These statistics can have certain inaccuracies if a queuing discipline manages additional inner queuing disciplines. This is the case, for example, when a packet was dropped in an inner queuing discipline, because the number of ordered bytes can then deviate from the real value. If a queuing discipline has several classes, then separate statistics can be maintained for each class.

A queuing discipline can be added in either of the following two ways:

pktsched_init()

net/sched/sch_api.c

This function is used when a queuing discipline is permanently compiled in the kernel. In this case, the RT-NETLINK interface, which will be introduced later, is initialized, and the function register_qdisc() is invoked. Unless additional queuing disciplines were selected when the kernel was configured, only the bfifo and pfifo queuing disciplines (defined in net/sched/sch_fifo.c) are selected here.

register_qdisc()

net/sched/sch_api.c

This function is invoked either by the above described function, pktsched_init(), or by init_module(), if we want to include the queuing discipline as a module. Initially, this function checks for whether a queuing discipline with the same identification?id[IFNAMSIZ] of the Qdisc_ops structure already exists. If this is not the case, then the new queuing discipline is appended to the end of the list, and the functions are allocated.

18.4.3 Classes

Classes can be thought of as logically independent elements, but they relate closely to queuing disciplines as far as the implementation is concerned. Rather than independent files that implement classes, classes are always offered by queuing disciplines. In addition, notice that the classification (i.e., allocation of packets to a class) is handled by the filters described later (packet classifiers), which are logically separate from classes.

Unique class identifiers, similarly to queuing disciplines, are used to be able to address a class within the kernel. However, there are two identifying options for classes: The classid of type u32 serves primarily to identify a class by the user and the configuration tools in the user space; this option will be discussed in Section 18.7. In addition, there is an internal identification of the type unsigned long, which can be used for general identification of a class within the kernel. In this case, various classids can be mapped from the user space onto an internal identification, if other filter information play a role (e.g., specific fields of the skb structure).
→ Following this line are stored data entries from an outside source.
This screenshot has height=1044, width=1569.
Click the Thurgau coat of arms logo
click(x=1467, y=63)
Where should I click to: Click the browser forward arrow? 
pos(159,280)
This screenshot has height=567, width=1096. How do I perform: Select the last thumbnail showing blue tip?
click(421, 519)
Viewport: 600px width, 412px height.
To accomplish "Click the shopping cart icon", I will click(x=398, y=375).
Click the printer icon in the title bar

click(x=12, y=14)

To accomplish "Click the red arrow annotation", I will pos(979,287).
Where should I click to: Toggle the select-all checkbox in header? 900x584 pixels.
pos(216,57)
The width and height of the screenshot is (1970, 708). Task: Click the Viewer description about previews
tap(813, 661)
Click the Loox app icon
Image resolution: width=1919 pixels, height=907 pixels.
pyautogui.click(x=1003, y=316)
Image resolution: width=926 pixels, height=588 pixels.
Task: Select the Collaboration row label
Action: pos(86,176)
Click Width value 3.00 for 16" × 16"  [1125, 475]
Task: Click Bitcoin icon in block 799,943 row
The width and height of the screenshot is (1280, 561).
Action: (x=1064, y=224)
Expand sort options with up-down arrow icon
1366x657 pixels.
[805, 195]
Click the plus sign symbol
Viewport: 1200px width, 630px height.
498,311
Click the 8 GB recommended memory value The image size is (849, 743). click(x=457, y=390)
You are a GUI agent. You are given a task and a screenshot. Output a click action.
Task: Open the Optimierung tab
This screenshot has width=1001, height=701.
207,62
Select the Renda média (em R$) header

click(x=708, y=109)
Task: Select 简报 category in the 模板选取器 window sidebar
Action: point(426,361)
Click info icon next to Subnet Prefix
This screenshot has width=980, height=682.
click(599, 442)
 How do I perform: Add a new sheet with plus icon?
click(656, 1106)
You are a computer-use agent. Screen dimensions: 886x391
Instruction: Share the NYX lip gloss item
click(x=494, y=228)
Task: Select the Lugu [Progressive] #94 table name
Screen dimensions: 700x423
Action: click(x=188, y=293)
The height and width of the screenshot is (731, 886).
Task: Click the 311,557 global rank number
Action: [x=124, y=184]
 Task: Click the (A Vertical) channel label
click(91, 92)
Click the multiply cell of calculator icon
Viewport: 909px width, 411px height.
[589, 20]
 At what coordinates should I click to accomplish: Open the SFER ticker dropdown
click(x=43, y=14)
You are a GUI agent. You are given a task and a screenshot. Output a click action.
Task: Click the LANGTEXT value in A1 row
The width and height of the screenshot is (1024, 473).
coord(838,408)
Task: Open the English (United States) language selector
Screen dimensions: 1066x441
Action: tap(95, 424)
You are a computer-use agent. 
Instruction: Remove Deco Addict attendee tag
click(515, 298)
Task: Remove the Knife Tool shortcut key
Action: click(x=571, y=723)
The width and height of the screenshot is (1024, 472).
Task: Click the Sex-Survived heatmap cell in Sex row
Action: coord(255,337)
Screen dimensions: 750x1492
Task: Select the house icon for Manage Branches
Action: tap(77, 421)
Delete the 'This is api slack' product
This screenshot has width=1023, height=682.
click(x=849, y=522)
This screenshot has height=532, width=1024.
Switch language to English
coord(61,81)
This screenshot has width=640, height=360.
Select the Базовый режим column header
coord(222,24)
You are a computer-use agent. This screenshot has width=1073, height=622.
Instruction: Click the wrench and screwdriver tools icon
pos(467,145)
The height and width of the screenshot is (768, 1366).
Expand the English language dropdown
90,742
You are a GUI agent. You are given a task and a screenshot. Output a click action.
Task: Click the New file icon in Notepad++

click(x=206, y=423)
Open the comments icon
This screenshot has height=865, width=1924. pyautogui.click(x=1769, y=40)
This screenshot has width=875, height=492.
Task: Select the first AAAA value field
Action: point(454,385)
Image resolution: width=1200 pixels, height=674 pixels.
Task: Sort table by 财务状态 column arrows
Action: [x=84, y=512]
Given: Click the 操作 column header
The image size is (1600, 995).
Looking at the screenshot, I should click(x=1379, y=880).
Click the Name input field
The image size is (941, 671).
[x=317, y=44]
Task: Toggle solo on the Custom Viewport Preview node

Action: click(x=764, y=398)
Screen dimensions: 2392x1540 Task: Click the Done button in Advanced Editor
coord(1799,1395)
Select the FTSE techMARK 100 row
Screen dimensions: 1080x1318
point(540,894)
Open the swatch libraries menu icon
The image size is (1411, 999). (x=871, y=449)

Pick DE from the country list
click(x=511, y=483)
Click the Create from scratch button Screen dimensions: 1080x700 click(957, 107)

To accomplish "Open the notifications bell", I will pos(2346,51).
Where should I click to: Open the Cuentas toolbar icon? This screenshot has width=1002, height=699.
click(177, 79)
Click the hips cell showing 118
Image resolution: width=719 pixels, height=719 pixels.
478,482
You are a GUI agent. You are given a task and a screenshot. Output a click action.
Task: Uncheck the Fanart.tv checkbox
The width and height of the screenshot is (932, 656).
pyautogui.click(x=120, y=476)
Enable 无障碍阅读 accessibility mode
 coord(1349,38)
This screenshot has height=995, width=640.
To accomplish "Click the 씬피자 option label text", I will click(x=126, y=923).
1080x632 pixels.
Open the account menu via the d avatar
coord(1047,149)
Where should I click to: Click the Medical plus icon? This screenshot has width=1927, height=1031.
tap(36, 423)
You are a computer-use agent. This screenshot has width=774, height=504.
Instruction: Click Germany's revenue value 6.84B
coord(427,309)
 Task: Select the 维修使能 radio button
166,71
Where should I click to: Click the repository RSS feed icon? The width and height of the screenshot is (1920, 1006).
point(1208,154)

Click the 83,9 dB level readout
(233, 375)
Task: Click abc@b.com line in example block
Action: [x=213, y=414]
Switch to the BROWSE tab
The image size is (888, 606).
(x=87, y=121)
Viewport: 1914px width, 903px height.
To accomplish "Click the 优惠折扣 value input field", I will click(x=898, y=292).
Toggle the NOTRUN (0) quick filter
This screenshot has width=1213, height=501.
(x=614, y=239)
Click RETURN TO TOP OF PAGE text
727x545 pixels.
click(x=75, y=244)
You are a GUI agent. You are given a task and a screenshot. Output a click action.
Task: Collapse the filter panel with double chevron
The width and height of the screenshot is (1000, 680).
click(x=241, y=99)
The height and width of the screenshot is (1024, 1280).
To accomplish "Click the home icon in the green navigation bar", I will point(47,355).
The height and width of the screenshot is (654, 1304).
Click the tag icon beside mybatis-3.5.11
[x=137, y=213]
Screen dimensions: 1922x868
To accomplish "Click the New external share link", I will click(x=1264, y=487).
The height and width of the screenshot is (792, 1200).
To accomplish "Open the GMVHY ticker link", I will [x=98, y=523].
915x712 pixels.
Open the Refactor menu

Queuing disciplines that supply classes offer various functions, including functions to bind queues to classes and functions to change or dump a class configuration. The functions introduced below are defined in the sch_* files and exported over the structure Qdisc_ops (include/net/pkt_sched.h) (except for the qdisc_graft() function, which builds on top of the former):

graft()

include/net/pkt_sched.h

The graft() function serves to bind a queuing discipline to a class. The return value is the queuing discipline that was previously bound to that class.

get()

include/net/pkt_sched.h

The get() function maps the classid to the internal identification; this is its return value. If a usage counter exists within the class, then get() increments this counter by one.

put()

include/net/pkt_sched.h

In contrast to get(), the put() function decrements the usage counter. If this causes the usage counter to reach null, then put() can remove the class.

qdisc_graft()

net/sched/sch_api.c

This function is used in all cases where a new queuing discipline should be attached to the traffic-control tree. It initially checks on whether there is a parent or the queuing discipline itself should form the root of the traffic control tree. In the latter case, the function dev_graft_qdisc() from net/sched/sch_api.c is invoked. If a parent is present, then the get() function is invoked first to map the classid to the internal identification. Subsequently, the graft() function is invoked to bind the new queuing discipline to the classes. Finally, put() is invoked to decrement the reference counter of the old class.

leaf()

include/net/pkt_sched.h

This function returns a pointer to the queuing discipline currently bound to that class.

change()

include/net/pkt_sched.h

The change() function is used to change class parameters or create new classes, provided that the queuing discipline allows this.

delete()

include/net/pkt_sched.h

This function checks on whether the class is still referenced, and it deletes the class if this holds true.

walk()

include/net/pkt_sched.h

This function walks through the linked list of all the classes of a queuing discipline and, if it is implemented, invokes a callback function to fetch configuration data and statistical parameters.

tcf_chain()

include/net/pkt_sched.h

Figure 18-2 shows that each class is bound to at least one filter. The function tcf_chain() returns a pointer to the beginning of a linked list for the filter bound to that class.

bind_tcf()

include/net/pkt_sched.h

This function tells the queuing discipline that a filter is going to be bound to the class. This means that the function is similar to the get() function, but can be used in some cases where we have to run additional checks.

unbind_tcf()

include/net/pkt_sched.h

This function is the counterpart of the previous function, bind_tcf(), which means that it represents an extension of the put() function.

dump_class()

include/net/pkt_sched.h

Like the dump() function for queuing disciplines, the function dump_class() serves to output configuration parameters and statistical data for a class.

18.4.4 Filters

The class packets that passed by the enqueue() function in a queuing discipline belong to is decided by filters.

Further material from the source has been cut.